*** DOCUMENT EXTRACT
Lakewood athletic director Mike Wadley has been busy during the COVID-19 high school sports shutdown. Wadley is helping oversee a new stadium (with turf field and all-weather track) set to break ground in February, a redesign and renovation of the school’s weight room (also beginning in February), and last week announced that the school had signed a rare school-wide deal with apparel provider adidas.
Typically, individual teams will sign a deal with an apparel provider, with sometimes as many as four or five providers working with different teams on one campus. Under Lakewood’s new deal, all sports teams on campus will be outfitted in adidas along with the school’s band, cheer, and ROTC programs.
“Adidas has been wanting to do it for a while, and I’m really excited about it,” said Wadley. “We’ve got banners coming in, online stores for everyone–they’re doing displays and a bunch of cool stuff for us. It’s going to be a total community thing. It’s going to be great for the school, I’m fired up.”
Wadley is the longtime girls’ volleyball coach at Lakewood, and his team has been sponsored by adidas for the past eight years, while the school’s football team has been in adidas for the last four years. Those two longstanding relationships sparked the conversation for the school-wide deal.
******
* [ACTION ITEM]:
In the article on Lakewood athletics, which school programs besides the sports teams will be outfitted in adidas under the new deal? The items that follow come from a separate source unrelated to the article.
*** EXERCISE DATA
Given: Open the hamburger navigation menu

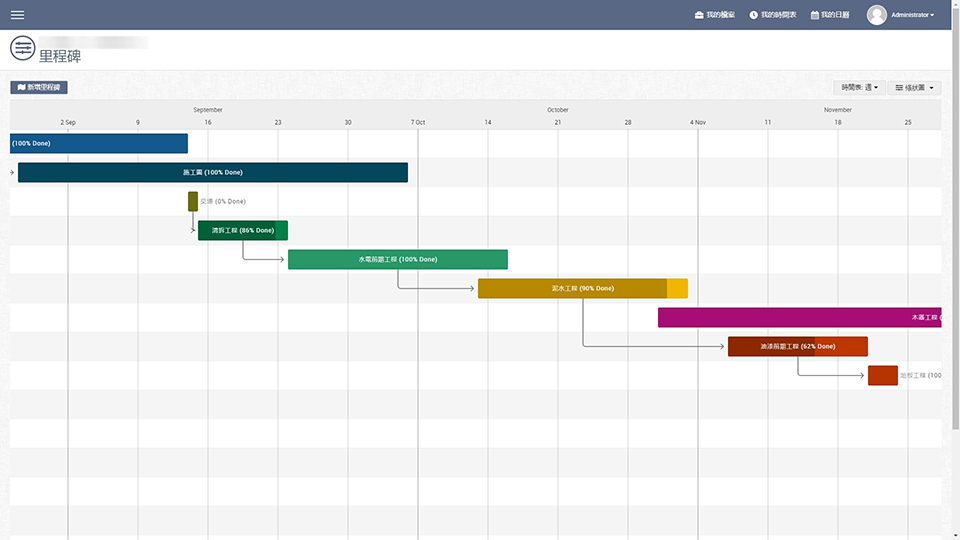Looking at the screenshot, I should point(17,15).
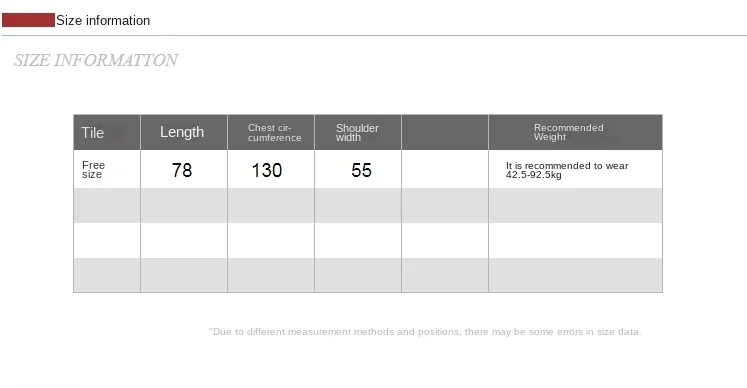Click the red block beside Size information
The width and height of the screenshot is (747, 388).
[x=29, y=20]
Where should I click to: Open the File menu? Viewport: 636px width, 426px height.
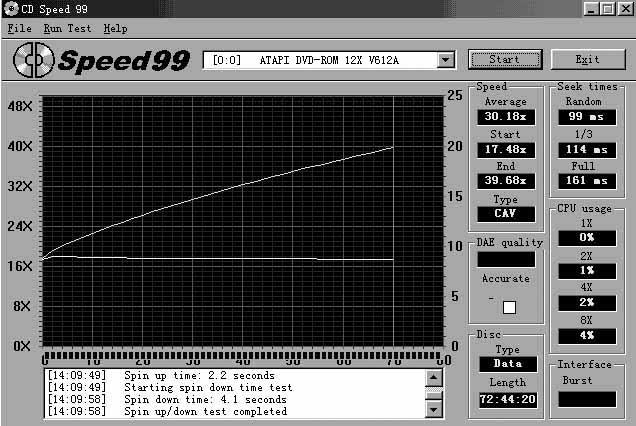pyautogui.click(x=20, y=29)
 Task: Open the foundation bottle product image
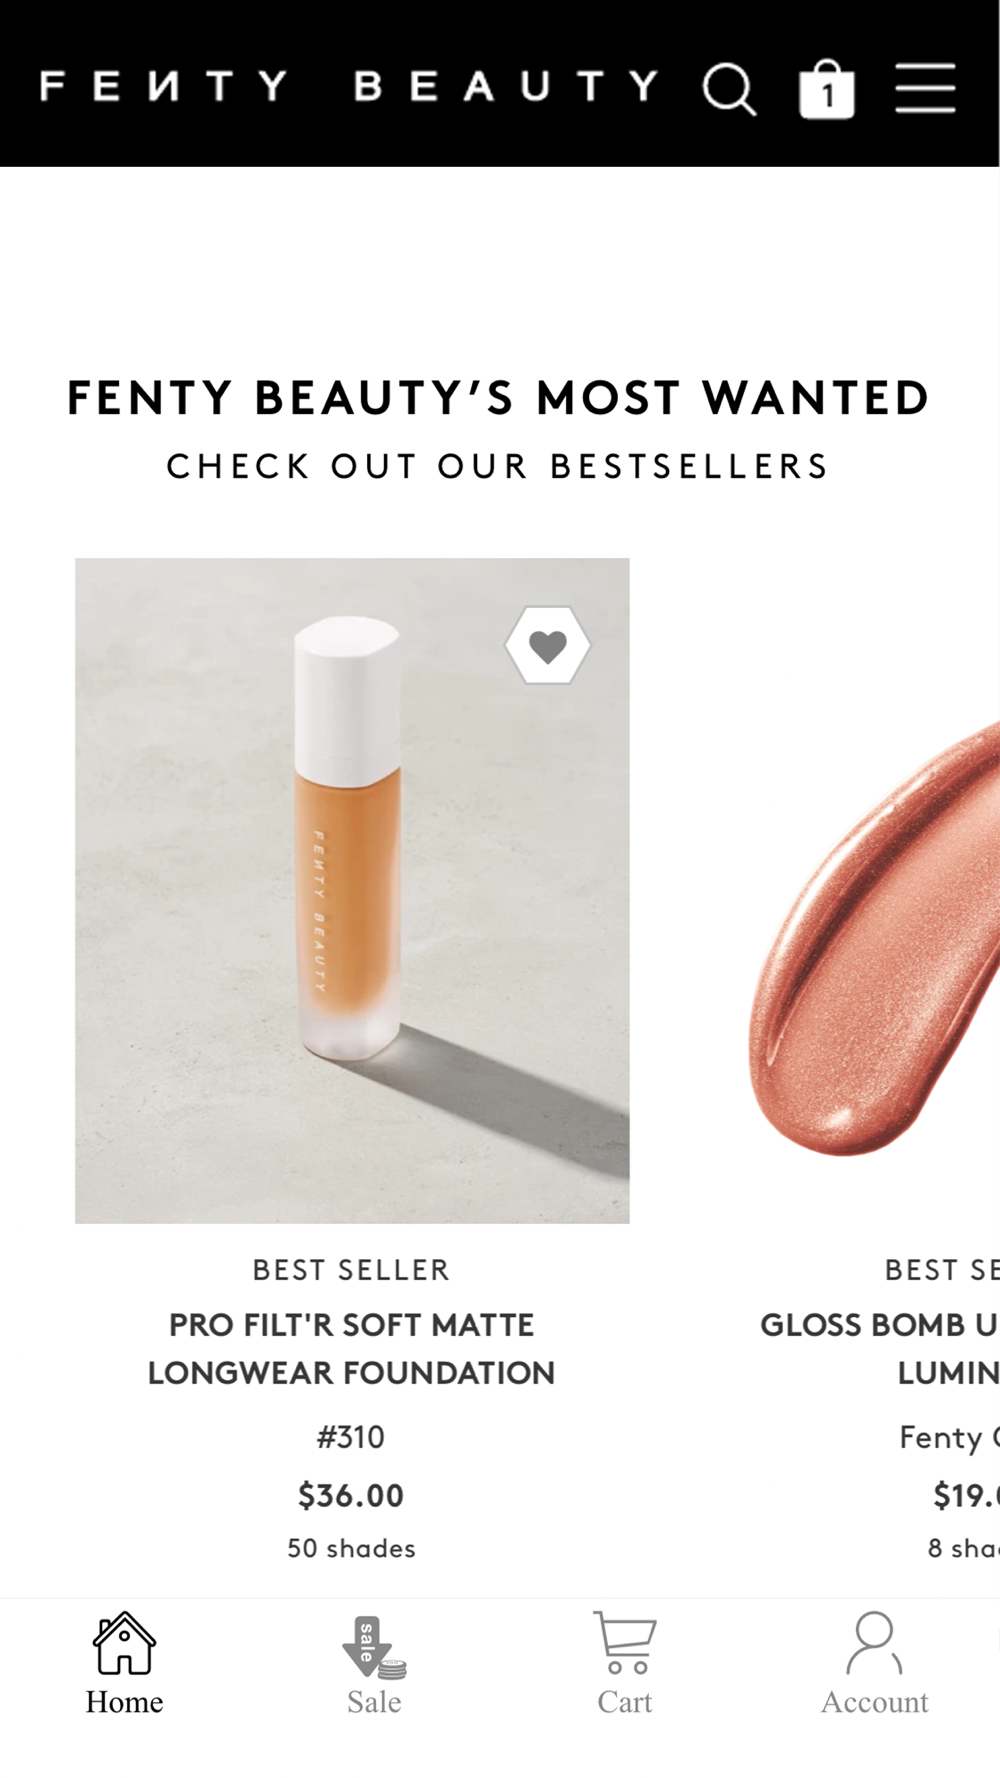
******
* [WRITTEN RESPONSE]:
The band, cheer, and ROTC programs.